Né en 1968 à Dakar d’un père militaire et sportif, et d’’’une mère catholique aux valeurs progressistes’’, deux parents très impliqués dans le monde associatif, Marc Lièvremont récuse, lui, tout ’’plan de carrière’’ ou ’’d’ambition personnelle prononcée’’.
Le remplaçant de Bernard Laporte à la tête de l’équipe nationale de rugby est un ancien international qui a joué comme troisième ligne aile (23 sélections). Trois de ses sept frères ont fréquenté le haut niveau.
En 1995, il signe sa première sélection en équipe de France de rugby à XV, avant d’emporter le titre de champion de France avec le Stade français. Il prend en charge, en 2004, l’équipe des moins de 21 ans et l’équipe de France A.
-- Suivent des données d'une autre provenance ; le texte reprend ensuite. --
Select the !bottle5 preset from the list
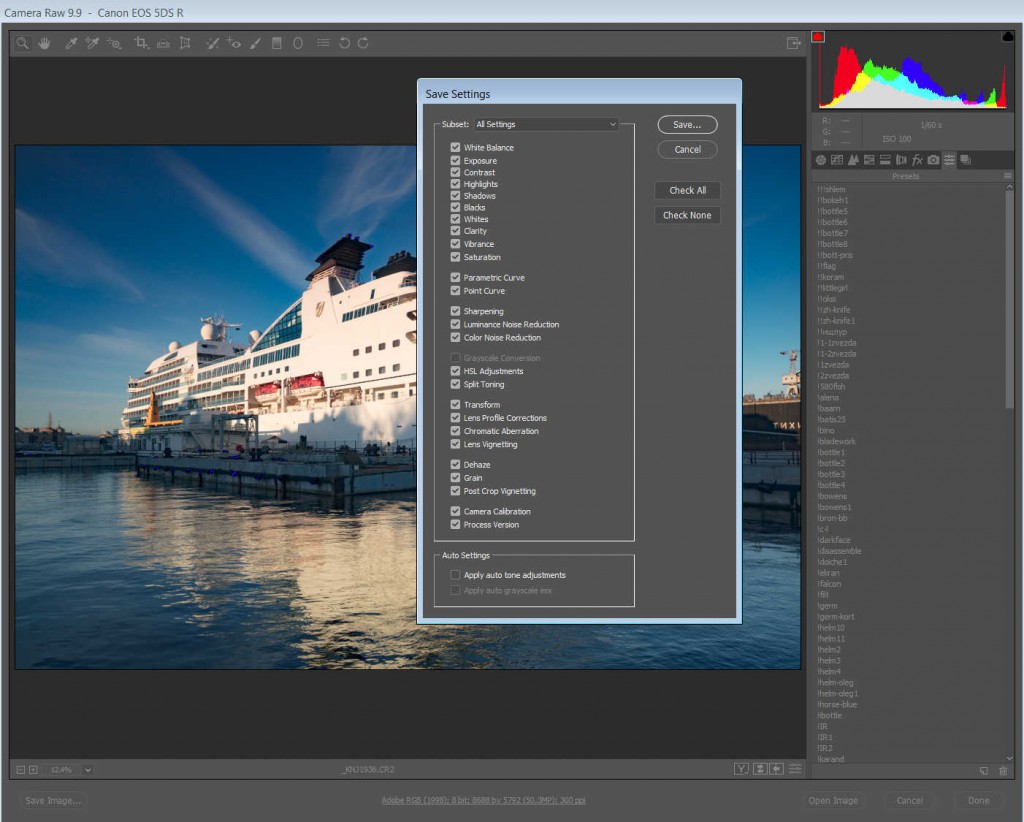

Marc a arrêté sa carrière de joueur en 2002, suite à une grave blessure au genou. Ainsi, sera-t-il amené à entamer une carrière d’entraîneur du club de Biarritz. Engagé dans le courant Tournoi des six nations, il vivra son baptême du feu le 3 février à Edimbourg, contre l’Ecosse.
Homme de rupture, il a mis à l’écart des icônes du XV français et s’en défend, au motif qu’il est ‘’défenseur d’un rugby plus positif et plus complet que celui qui a été pratiqué par certaines équipes pendant la Coupe du monde’’.
Le ’’Dakarois’’ du rugby français est présenté comme un ’’taiseux’’, contrairement à son prédécesseur, Laporte qui aime sortir ’’les formules à l’emporte-pièce’’. Ce dernier est devenu secrétaire d’Etat aux sports de Nicolas Sarkozy.
Marcel Martin, président du club de Biarritz, celui qui lui a donné son premier poste d’entraîneur, dit de Lièvremont qu’il ne cherche ‘’ni les micros, ni les caméras, ni les satisfecit. Et face aux institutions, il n’abandonne rien de ses convictions’’.
’’Je me sens libre, je ne suis pas un homme de réseau’’, consent-il à dire, fermement.
Sa méfiance est réelle envers les politiciens perçus comme des capteurs de ’’succès des rugbymen français’’. L’allusion renvoie à Sarkozy et à son gouvernement, de surprenants spectateurs en quart de finale de la Coupe du monde contre les All Blacks.
Patience semble être son mot fétiche, selon Le Monde qui lui crédite ’’un calme et une humilité qui apportent un peu d’air frais dans le rugby français’’.